In this weeks UK news, we read that the Colston Four were acquitted. For those unaware, these were four individuals who played an active role during BLM protests, in pulling down and dumping in the water a prominent and contentious statue of someone who had profited from the slave trade on Bristol, UK. They were charged with criminal damage and acquitted.
I'm not interested in the rights and wrongs of the case, and personally, it was a monstrous statue and unfit as a landmark. But in law, that's irrelevant.
The legal situation is that clearly, unauthorised damage to third party property occurred, clearly there was ample evidence these people either did it, or aided and abetted it, or knew or should have known it was likely if they roped the statue or brought rope and gave it to others, or were reckless to the fact.
Right or wrongly, the CPS decided that prosecution was in the public interest and I don't recall that being specifically the angle it was defended upon.

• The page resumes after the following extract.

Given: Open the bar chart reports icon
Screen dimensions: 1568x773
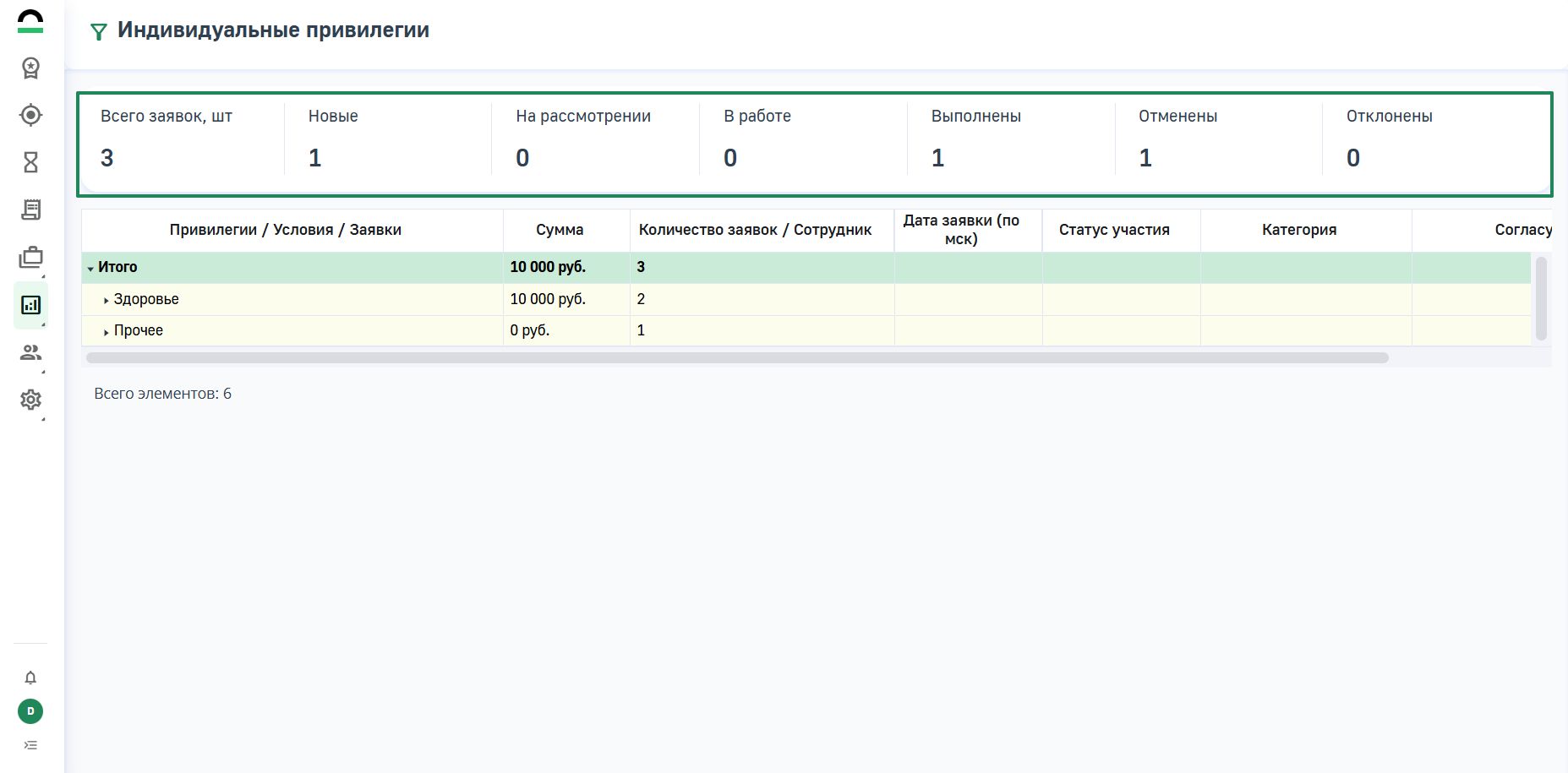Looking at the screenshot, I should tap(30, 305).
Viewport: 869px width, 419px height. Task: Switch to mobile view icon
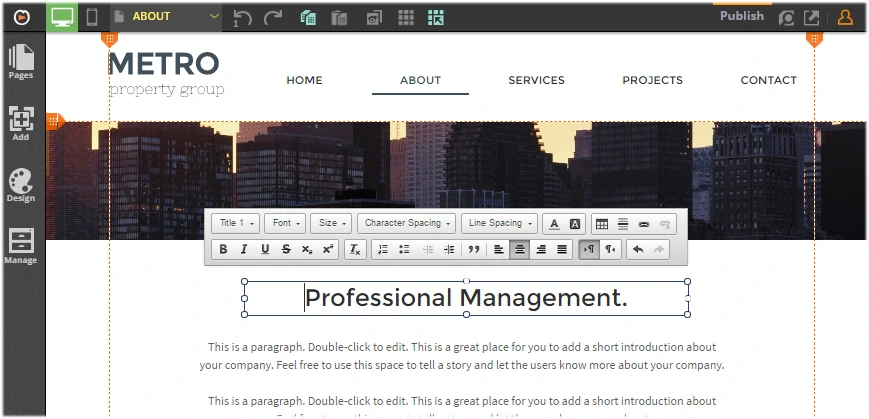tap(92, 16)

In such a situation, I'm intrigued, short of jury nullification, how a trial could end in acquittal (however deservedly). What legal arguments were made, that mattered at all, and that a judge wouldn't rightly direct to be irrelevant and should be ignored?
I've read the blow-by-blow account of trial proceedings, and I'm still at a loss to understand what happened.
We can never know what went on in a jury room, but perhaps someone can shed light on what legal premises and theories could even be relevant to acquittal (as opposed to mitigation), in this very specific controversial case.